Segment Open
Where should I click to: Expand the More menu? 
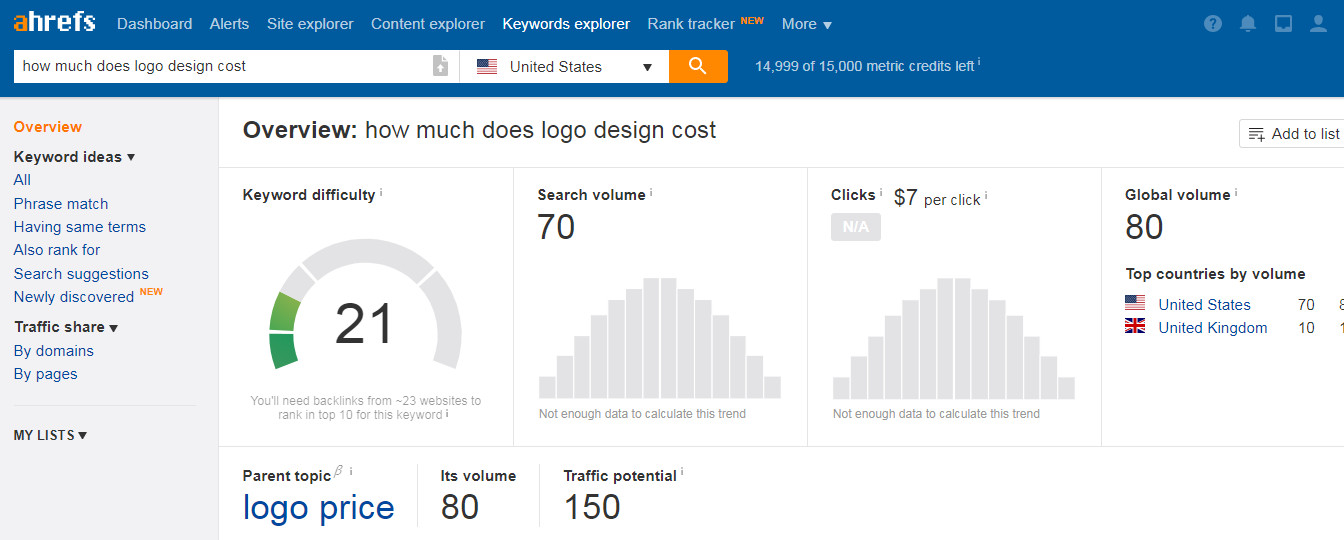tap(806, 24)
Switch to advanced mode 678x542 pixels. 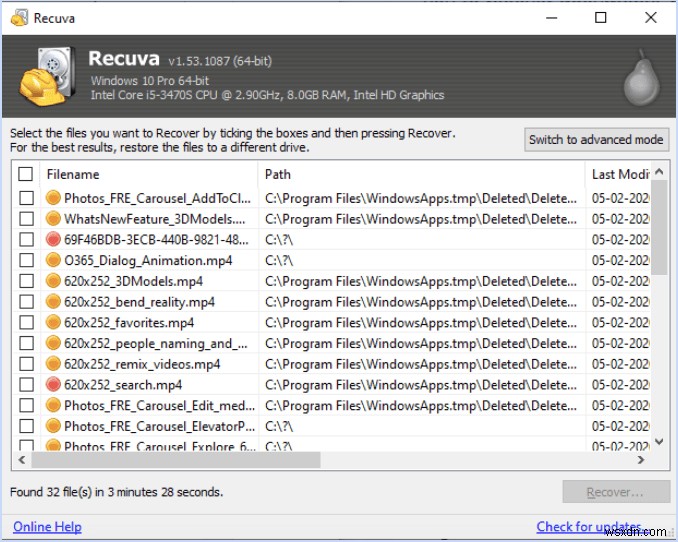(596, 140)
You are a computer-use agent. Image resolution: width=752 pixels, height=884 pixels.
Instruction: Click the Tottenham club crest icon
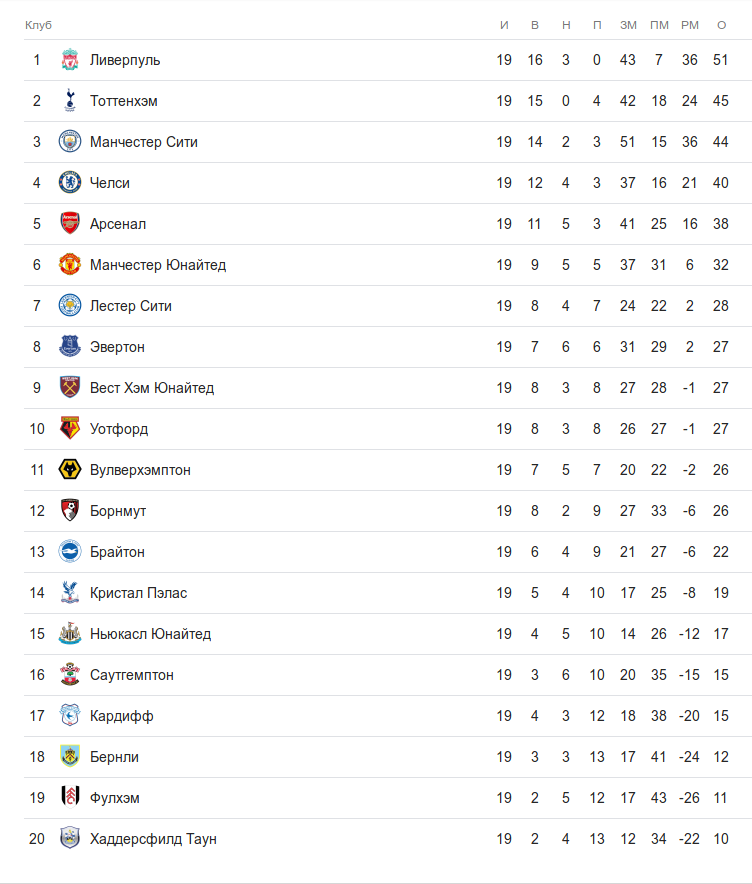(69, 101)
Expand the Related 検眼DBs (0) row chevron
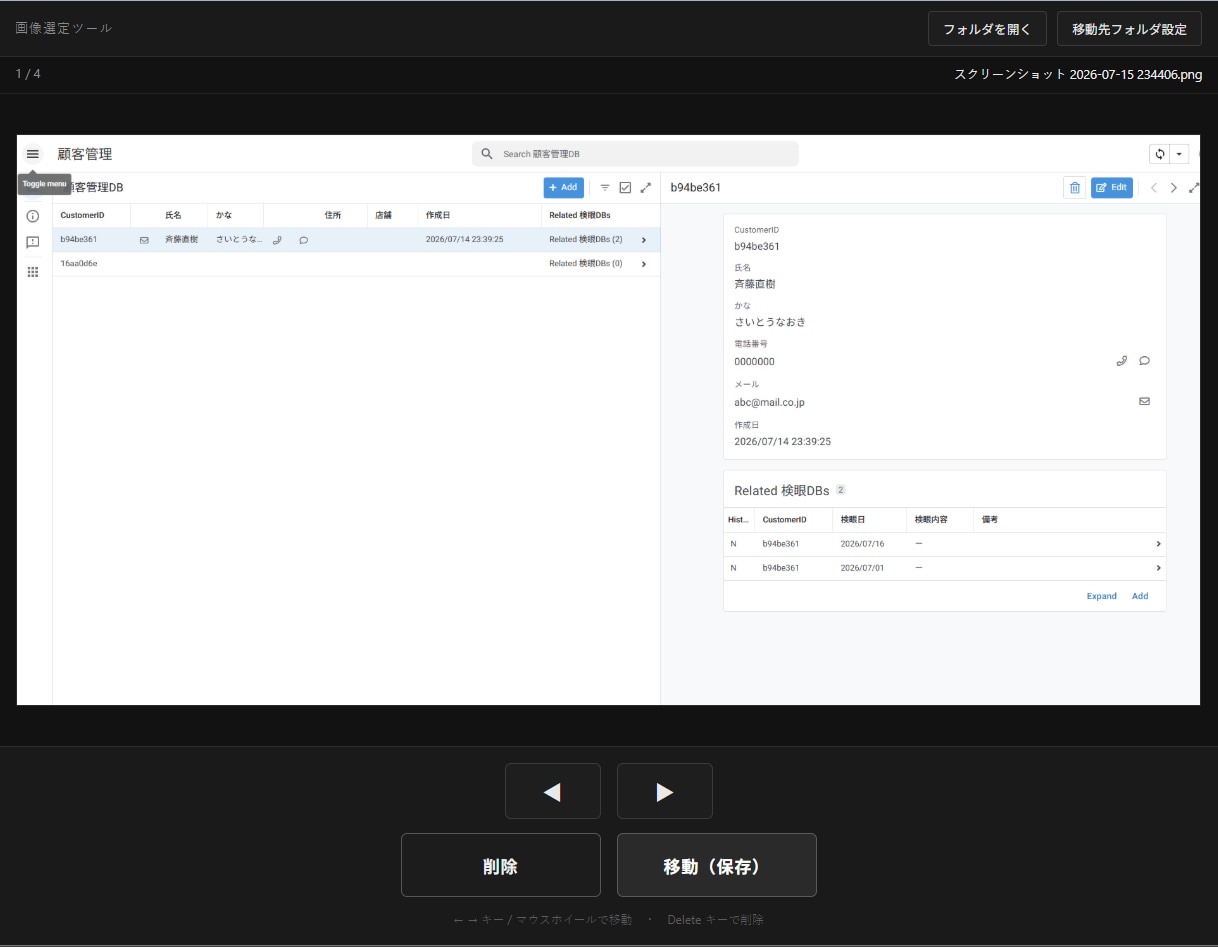The image size is (1218, 947). [x=644, y=264]
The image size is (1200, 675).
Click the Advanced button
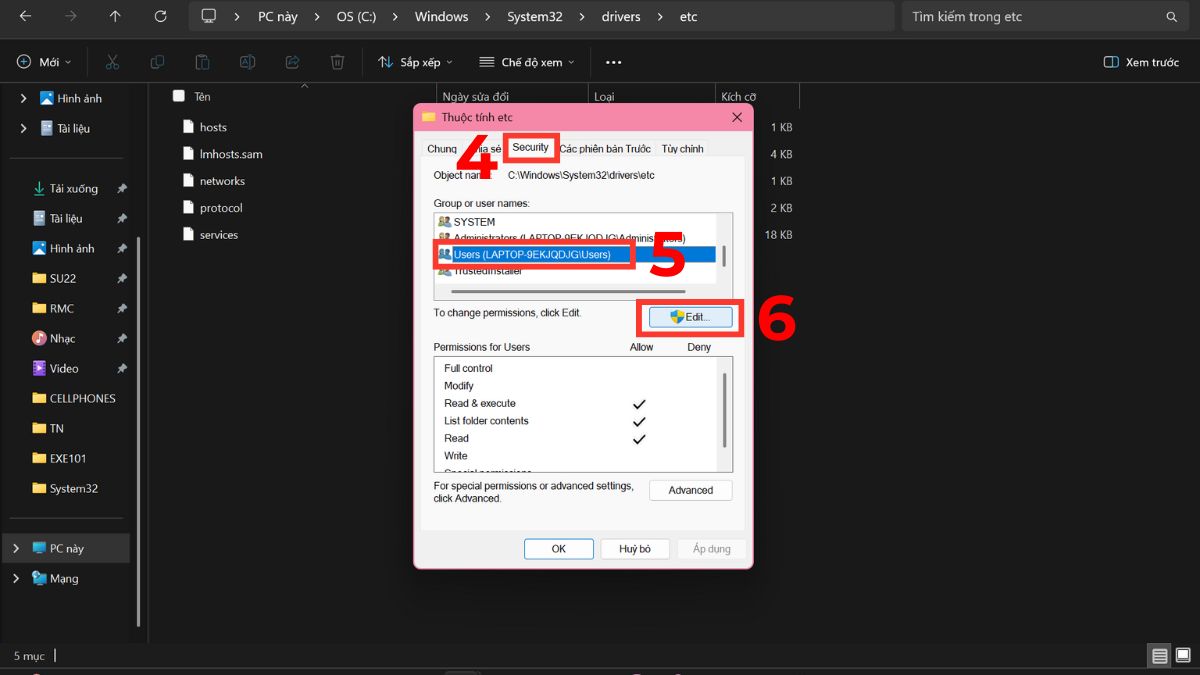690,490
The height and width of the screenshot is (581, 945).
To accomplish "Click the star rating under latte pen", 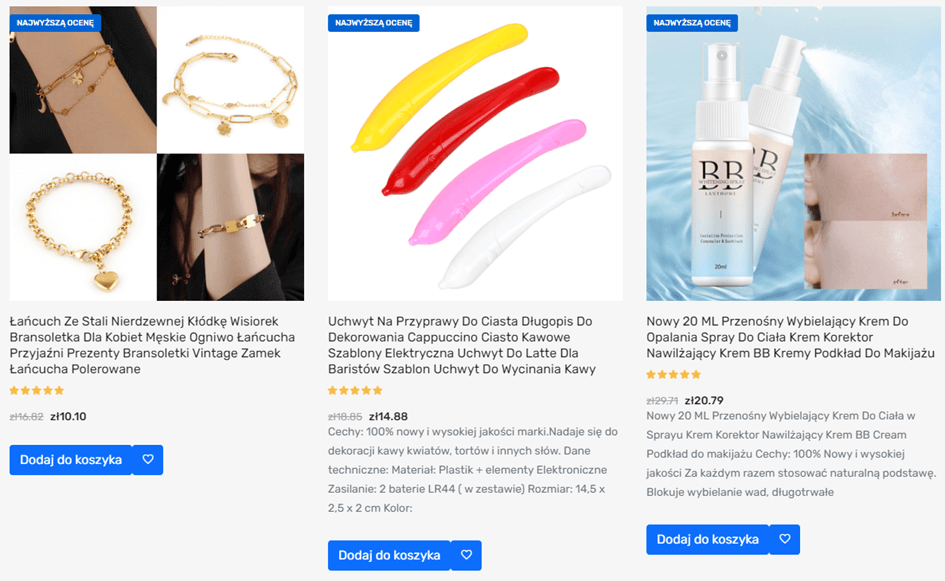I will [355, 391].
Segment Closed
◆ Exercise details ◆
Lines containing the word "height" in the entries above should be counted, and only that number given.

◆ Written response ◆
2